Galimzhan Yessenov has lost control of two valuable companies following his divorce from the daughter of one of Kazakhstan’s most powerful politicians.

Yessenov had been seen a rising star in Kazakhstan’s business world and was estimated by Forbes to be worth more than $500 million.

However, he was recently forced to give up a 50% stake in a fertilizer business called Kazphosphate, which had annual revenues of $330 million according to its most recent accounts. The shares were given to his wife Aizhan Yessim last March, although the share split was only revealed in company filings last month.

Yessenov has also lost control of ATF Bank, which he acquired in 2012 for $500 million. ATF has been merged with Jýsan Bank and Yessenov will not be given any representation on the board of directors despite retaining a shareholding.

The loss of control of Kazphosphate and ATF comes as Yessenov’s 13-year marriage to Aizhan Yessim has broken down. She is the daughter of Akhmetzhan Yessimov, one of Kazakhstan’s most powerful politicians and a close ally of former president Nursultan Nazarbayev.

Akhmetzhan Yessimov is also a former deputy prime minister of Kazakhstan and is currently head of the country’s sovereign wealth fund Samruk-Kazyna. It has been reported that Yessenov may have received help from his father-in-law and the family’s political connections in building his business empire.

Yessenov acquired Kazphosphate in 2007 for $120 million, just a few months after his marriage to Aizhan Yessim. Yessenov was 25 at the time of the Kazphosphate deal and he had no independent wealth, leading to speculation that the acquisition was backed by his new father-in-law.

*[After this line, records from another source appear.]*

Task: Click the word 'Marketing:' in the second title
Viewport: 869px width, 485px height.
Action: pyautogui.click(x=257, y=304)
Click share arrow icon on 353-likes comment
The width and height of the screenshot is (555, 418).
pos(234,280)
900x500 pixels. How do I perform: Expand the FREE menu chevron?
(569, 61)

The Kazphosphate deal was funded using loans from companies in the British Virgin Islands that were described in company accounts as “related” to Yessenov.

Similarly, there was speculation that Yessenov’s purchase of ATF was funded by his father-in-law and other powerful political figures. While the bank was under Yessenov’s control, it benefited from a number of government bailouts and also received hundreds of millions of dollars in cash deposits from Samruk – the state fund run by his father-in-law.

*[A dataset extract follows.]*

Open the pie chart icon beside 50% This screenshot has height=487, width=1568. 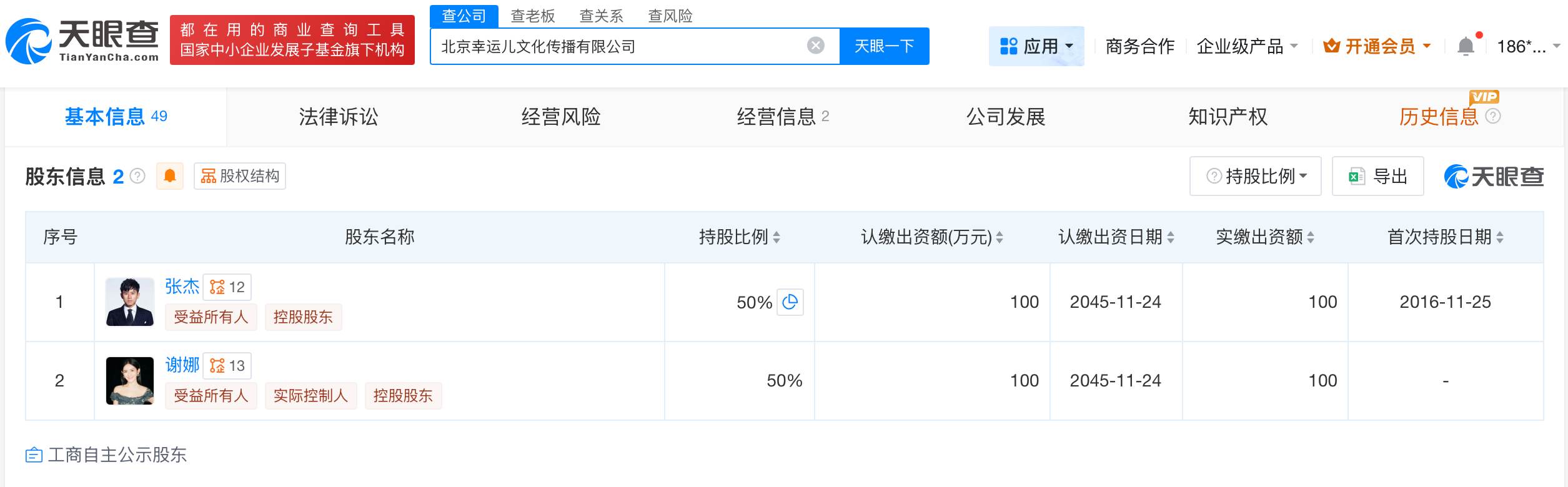(x=790, y=302)
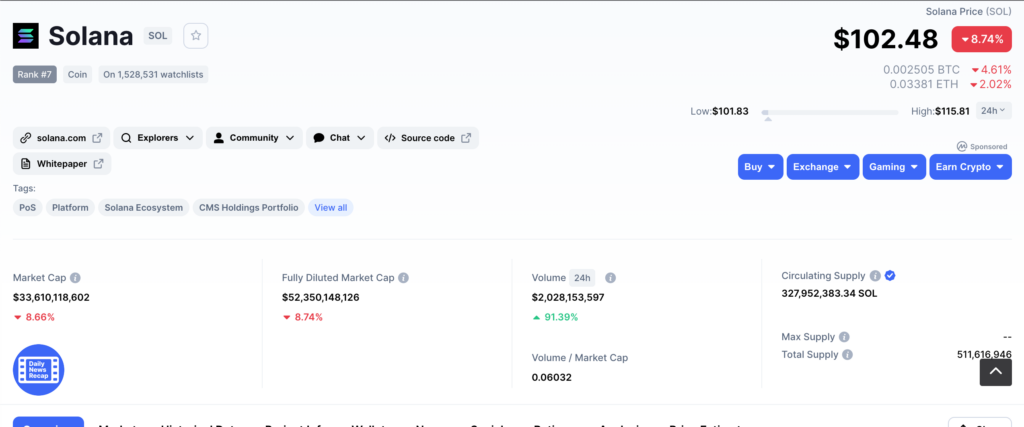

The surprise merger of ATF and Jýsan Bank, which is ultimately owned by former President Nazarbyaev, was announced at the end of 2020. The acquisition brought together two banks with roughly equal assets: Jýsan Bank has assets of 1.57 trillion tenge while ATF has assets of 1.37 trillion tenge. The loan portfolios are 874.5 billion tenge and 872.8 billion tenge respectively.

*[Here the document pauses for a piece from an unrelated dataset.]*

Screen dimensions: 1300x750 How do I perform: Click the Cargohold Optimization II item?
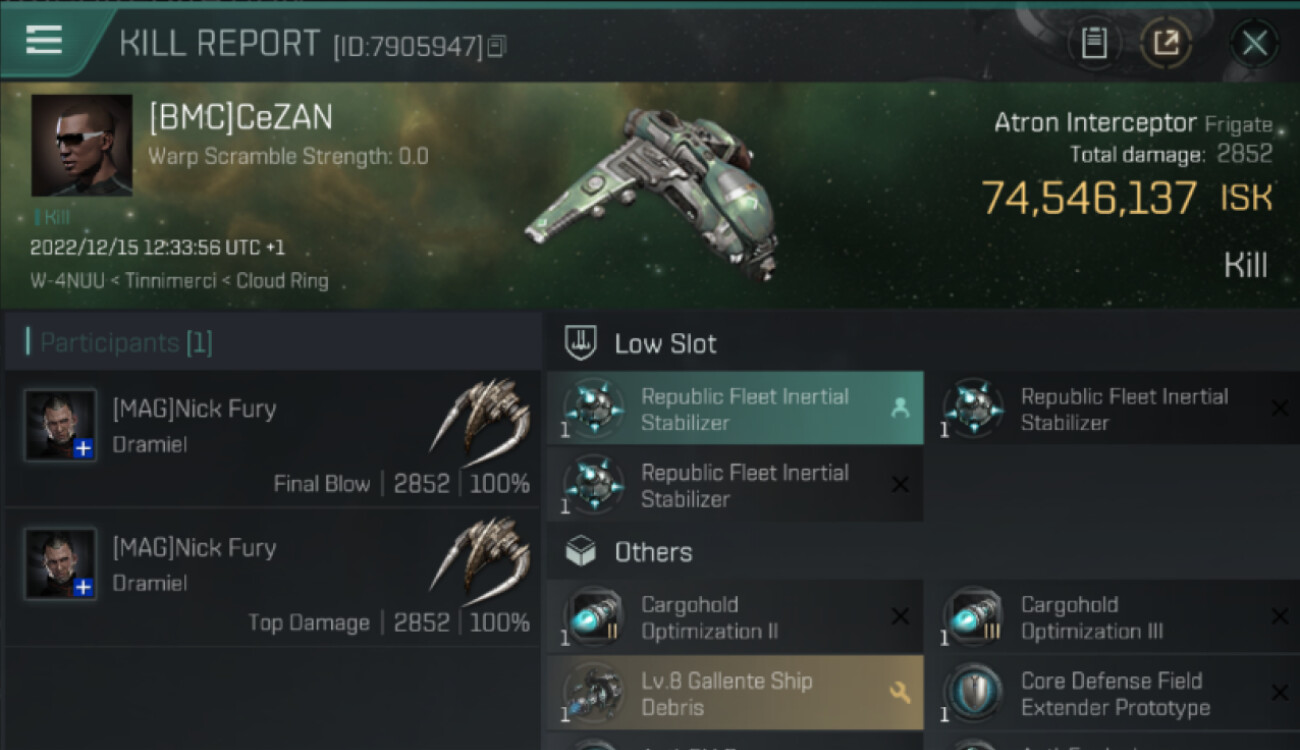click(709, 618)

In a statement, Jýsan Bank said: “As a result of the transaction, the total assets of the two banks belonging to the Jýsan group will amount to about 3 trillion tenge, or about 10% of the assets of the banking sector in Kazakhstan.”

Despite the similar size of the banks, the merger is not one of equals. Yessenov will receive shares equivalent to only 19.96% of the enlarged bank and no board seats, which implies he may have been holding a stake in ATF on behalf of family members or other members of Kazakhstan’s elite.

Yessenov’s loss of control at Kazphosphate and ATF shows that when an individual falls out of favour with the political elite in Kazakhstan, their assets can disappear as quickly as they were gained.